Hmm... let' see.
18th bday, went to bar with family (sisters and cousins mostly). Seeing as they're all older and with jobs, they just kept feeding me drink after shot after drink. I know at some point I was dancing with some older ladies, and then my sisters decided I had to leave. On the ride home (in a cab) I suddenly woke up and spewed all over myself, wrecking my hockey team jacket. Puked again before we got home (managed to pull over and puke out the door this time).
Got home, went straight for the shower since I felt gross and pukey. Got naked, got into shower, and sat down. Proceeded to let rip the biggest and loudest fart ever, which was amplified many times over by both the water under my ass and the fact that I was in a bath/shower so it was like a big horn.
Anyway, then I puked out my pizza dinner some more, in the shower, stood up, I guess I dried off or something. I know my mom was all "are you ok???" at the door. Oh and my sister's boyfriend was laughing his ass off at my mega fart... anyway, I made it to bed, and woke up with towels on my pillows, a bit of puke stains, and a killer hang over. Apparently I puked in my sleep and my mom thought I was dying.
I have another story.
New years.
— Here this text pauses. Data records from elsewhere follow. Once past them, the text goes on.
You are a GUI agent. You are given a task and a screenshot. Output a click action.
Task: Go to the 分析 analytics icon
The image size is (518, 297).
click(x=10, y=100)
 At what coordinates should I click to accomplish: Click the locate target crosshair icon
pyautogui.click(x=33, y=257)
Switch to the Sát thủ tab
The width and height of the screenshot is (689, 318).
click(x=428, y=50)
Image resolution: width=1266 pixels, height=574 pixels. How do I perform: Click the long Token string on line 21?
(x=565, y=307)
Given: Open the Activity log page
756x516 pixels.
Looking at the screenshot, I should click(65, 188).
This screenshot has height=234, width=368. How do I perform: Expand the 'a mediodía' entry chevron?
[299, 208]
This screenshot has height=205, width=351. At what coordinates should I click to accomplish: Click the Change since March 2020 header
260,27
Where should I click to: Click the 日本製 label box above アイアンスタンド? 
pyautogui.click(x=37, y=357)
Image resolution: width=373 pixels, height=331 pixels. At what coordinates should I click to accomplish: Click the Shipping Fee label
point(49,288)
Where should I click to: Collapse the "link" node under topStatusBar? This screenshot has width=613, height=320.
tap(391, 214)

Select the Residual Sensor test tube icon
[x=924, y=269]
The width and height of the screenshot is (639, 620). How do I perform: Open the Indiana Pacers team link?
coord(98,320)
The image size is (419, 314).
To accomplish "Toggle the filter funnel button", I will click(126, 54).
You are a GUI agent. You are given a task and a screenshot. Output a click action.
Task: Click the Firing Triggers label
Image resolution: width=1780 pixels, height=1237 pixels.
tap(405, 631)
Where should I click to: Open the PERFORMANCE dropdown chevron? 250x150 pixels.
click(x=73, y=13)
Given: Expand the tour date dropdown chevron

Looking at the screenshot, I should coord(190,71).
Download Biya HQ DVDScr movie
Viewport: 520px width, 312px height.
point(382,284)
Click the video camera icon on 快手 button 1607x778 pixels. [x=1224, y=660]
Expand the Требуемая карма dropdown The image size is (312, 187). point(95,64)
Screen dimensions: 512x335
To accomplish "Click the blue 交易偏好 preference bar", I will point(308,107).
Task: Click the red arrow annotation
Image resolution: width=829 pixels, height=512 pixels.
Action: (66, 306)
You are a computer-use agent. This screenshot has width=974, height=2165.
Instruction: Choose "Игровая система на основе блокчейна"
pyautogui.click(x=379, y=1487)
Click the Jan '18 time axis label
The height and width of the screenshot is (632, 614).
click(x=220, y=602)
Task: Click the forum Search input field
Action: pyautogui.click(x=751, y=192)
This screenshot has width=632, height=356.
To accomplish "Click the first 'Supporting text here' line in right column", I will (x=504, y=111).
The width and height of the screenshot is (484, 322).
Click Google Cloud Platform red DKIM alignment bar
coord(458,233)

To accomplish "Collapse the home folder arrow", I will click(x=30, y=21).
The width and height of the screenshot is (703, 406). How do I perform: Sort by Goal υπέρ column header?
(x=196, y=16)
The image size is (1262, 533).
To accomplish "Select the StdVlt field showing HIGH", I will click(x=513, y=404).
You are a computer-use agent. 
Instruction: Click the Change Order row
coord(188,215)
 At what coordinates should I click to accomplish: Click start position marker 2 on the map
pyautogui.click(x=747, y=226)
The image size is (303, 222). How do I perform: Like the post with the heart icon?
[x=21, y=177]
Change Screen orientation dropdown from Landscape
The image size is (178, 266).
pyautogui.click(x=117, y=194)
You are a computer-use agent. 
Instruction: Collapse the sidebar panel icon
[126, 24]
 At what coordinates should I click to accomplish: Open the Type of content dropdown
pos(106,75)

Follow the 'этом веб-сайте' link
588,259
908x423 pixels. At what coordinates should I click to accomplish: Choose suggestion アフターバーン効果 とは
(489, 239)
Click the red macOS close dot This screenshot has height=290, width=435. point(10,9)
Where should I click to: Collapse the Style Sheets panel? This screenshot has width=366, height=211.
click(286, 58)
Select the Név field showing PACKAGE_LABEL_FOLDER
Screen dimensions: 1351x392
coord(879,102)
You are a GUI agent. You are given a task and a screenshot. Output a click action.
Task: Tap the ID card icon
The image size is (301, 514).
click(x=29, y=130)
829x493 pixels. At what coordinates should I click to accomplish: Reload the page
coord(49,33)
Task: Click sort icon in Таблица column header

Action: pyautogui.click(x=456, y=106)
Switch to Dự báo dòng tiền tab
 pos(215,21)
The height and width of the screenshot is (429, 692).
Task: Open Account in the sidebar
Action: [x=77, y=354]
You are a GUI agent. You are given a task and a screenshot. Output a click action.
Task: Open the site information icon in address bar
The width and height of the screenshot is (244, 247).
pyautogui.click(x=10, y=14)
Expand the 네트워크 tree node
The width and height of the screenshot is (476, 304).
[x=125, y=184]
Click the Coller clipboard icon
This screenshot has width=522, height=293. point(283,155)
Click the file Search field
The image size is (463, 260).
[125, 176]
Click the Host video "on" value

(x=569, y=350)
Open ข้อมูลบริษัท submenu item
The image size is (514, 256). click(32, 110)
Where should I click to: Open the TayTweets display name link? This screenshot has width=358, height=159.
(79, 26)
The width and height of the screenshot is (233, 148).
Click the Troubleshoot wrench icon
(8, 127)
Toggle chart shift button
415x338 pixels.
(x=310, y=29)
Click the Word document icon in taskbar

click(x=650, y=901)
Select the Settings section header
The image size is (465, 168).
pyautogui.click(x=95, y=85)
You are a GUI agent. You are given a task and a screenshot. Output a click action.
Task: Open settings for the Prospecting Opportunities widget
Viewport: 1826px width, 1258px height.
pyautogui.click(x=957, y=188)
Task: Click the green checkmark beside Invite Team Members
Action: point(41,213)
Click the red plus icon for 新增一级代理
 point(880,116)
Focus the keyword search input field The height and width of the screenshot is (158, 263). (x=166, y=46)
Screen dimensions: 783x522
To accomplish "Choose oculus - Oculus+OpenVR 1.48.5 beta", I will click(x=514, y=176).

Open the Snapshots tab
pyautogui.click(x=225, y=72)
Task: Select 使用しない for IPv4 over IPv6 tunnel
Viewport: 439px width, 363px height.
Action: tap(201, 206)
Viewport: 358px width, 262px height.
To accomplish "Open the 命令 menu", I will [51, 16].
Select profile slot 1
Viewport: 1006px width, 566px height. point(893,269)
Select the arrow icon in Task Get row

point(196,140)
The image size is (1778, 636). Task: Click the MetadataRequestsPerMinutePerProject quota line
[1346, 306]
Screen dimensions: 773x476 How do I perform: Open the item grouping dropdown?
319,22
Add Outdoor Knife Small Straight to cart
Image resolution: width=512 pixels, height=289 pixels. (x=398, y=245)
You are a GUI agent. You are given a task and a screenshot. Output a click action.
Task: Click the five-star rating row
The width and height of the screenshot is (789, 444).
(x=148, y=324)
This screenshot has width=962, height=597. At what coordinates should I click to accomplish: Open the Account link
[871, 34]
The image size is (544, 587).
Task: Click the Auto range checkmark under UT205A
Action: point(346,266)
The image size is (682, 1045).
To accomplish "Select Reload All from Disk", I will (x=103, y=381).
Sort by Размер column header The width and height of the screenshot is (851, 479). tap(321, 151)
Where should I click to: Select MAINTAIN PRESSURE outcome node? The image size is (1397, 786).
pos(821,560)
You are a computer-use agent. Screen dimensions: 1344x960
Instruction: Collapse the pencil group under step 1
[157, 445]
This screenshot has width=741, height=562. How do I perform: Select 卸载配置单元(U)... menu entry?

I was... 19 or 20. Probably 19. Went to cousin's girlfriend's big huge house party. I brought some Captain Morgans and proceeded to drink it with coke like it was nothing. Had plenty of fun, all that good stuff. I remember at midnight we went outside and I ended up with 2 roman candles, lit, in my hands which I shot wherever.
Anyway, around 2 am I guess the full on drunkeness hit so I went for the bathroom. I don't know exactly what happened, but I do know I ended up sitting on the toilet pooping and puking between my legs, and somewhat passing out but trying hard not to. The miracle is that apparently my puke was pretty well projected as I wasn't covered in it.
Terrible, terrible headache the next day.
I have another story.
I was at my cousin's house (same cousin) with my girlfriend of the time (she was 17) and I also brought a good friend of mine, since elementary. It was a poker game tourney and we brought a 26oz of rum. I suck at poker so I was out after however many rounds, but more importantly our rum was gone. So I've drank half a 26... and we get this brilliant idea that we need more! Obviously I was already trashed, but I got in a car with a friend who was sober (I hope) and we did a liquor run. FYI, liquor run was happening anyway, I just wanted to make sure I got my stuff.
Anyway, bought another 26... got my friend to pour our cups. Well after we finish 1 drink each I hand him back my cup for another. Maybe halfway through that I catch a glimpse of our bottle - it was empty. This crazy fuckin guy poured 1/4 of a 26 per cup! Teeth were already numb so it's not like I could taste it, so yeah, wow, drank a full 26 to myself basically.
Needless to say, puking occured. So did some other crap about getting my gf home on time (taxi didn't show up). I don't quite remember how we got home, but my friend apparently spent the night in the bathroom in a pool of his own puke. Oh and queue massive hang over.
So. Kids. Drink responsibly. When your teeth are numb, you are already too drunk - start chugging water!!!!
I honestly barely drink anymore, and when I do it's just a few beers. Haven't been good and drunk in probably 2 years. I'm 26, btw.
EDIT: I have another story.
Went to the bar with some friends. We pre drank vodka and 7up at my place. I think there was 3 or 4 or us guys. Anyway get to the bar, head upstairs and chill. I order a 7up and dump an entire flask into it. Drank it down pretty quick and... don't remember. Blacked out. Next thing I know It's like 1am and I'm in line at this bar called Wooly Bullies where I think I was supposed to meet people. Suddenly a bunch of guys spill out of the bar and have this big brawl on the street. I'm just like "DAFUQ!?", turn and walk away. I think I just hopped a cab home, never saw my friends, and no idea what happened most of the night. I vaguely remember walking down the ave with some other friends and stopping at a liquor store. And punching lamp posts. That's about it.